* _MATERIAL PROVIDED_
——————
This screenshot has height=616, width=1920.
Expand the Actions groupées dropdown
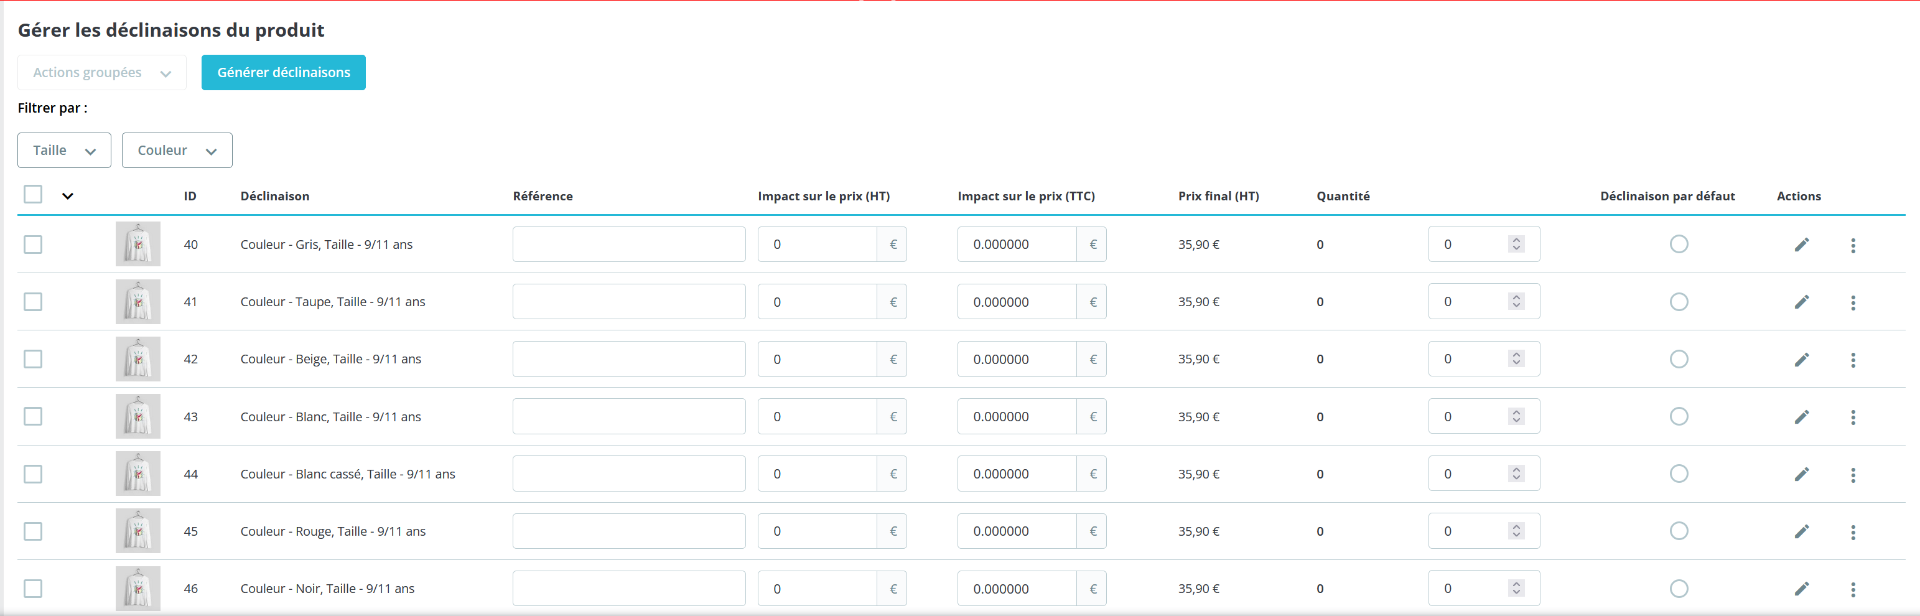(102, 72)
——————
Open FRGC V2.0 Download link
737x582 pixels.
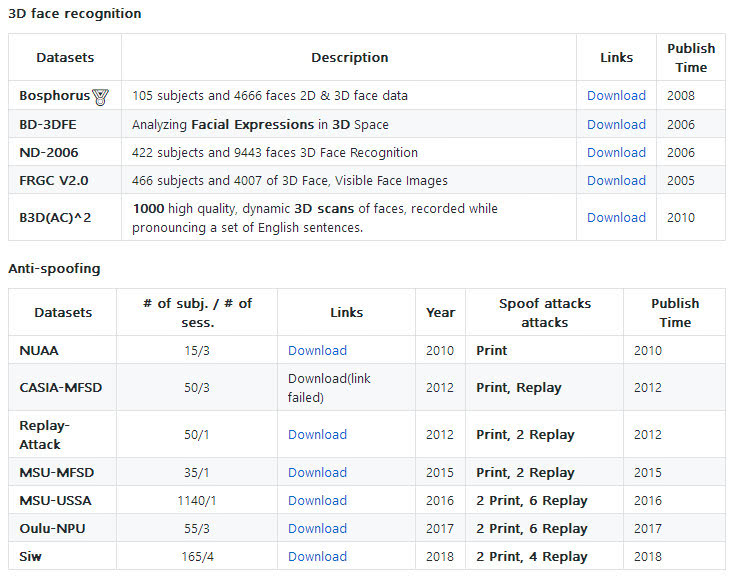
——————
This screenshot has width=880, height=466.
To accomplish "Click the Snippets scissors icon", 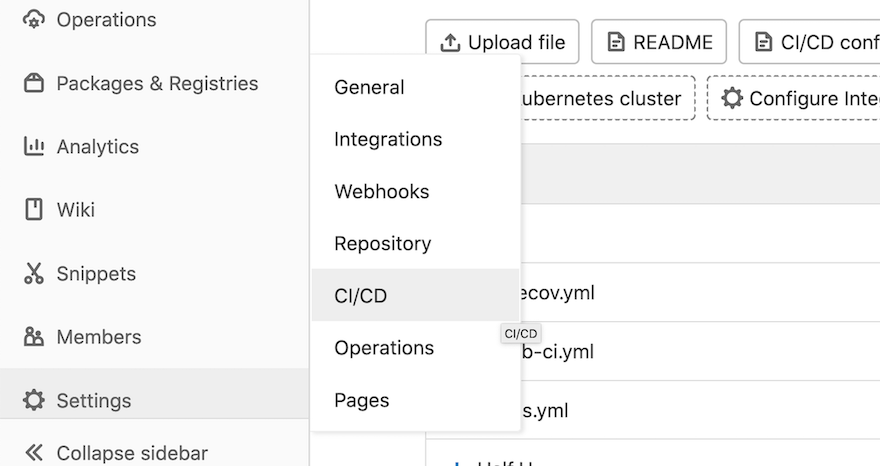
——————
* _YOUR OBJECTIVE_
Would you filter the entries above and keep each line that has the word "This"?

* _WRITTEN RESPONSE_
This screenshot has height=616, width=1920.
This screenshot has width=880, height=466.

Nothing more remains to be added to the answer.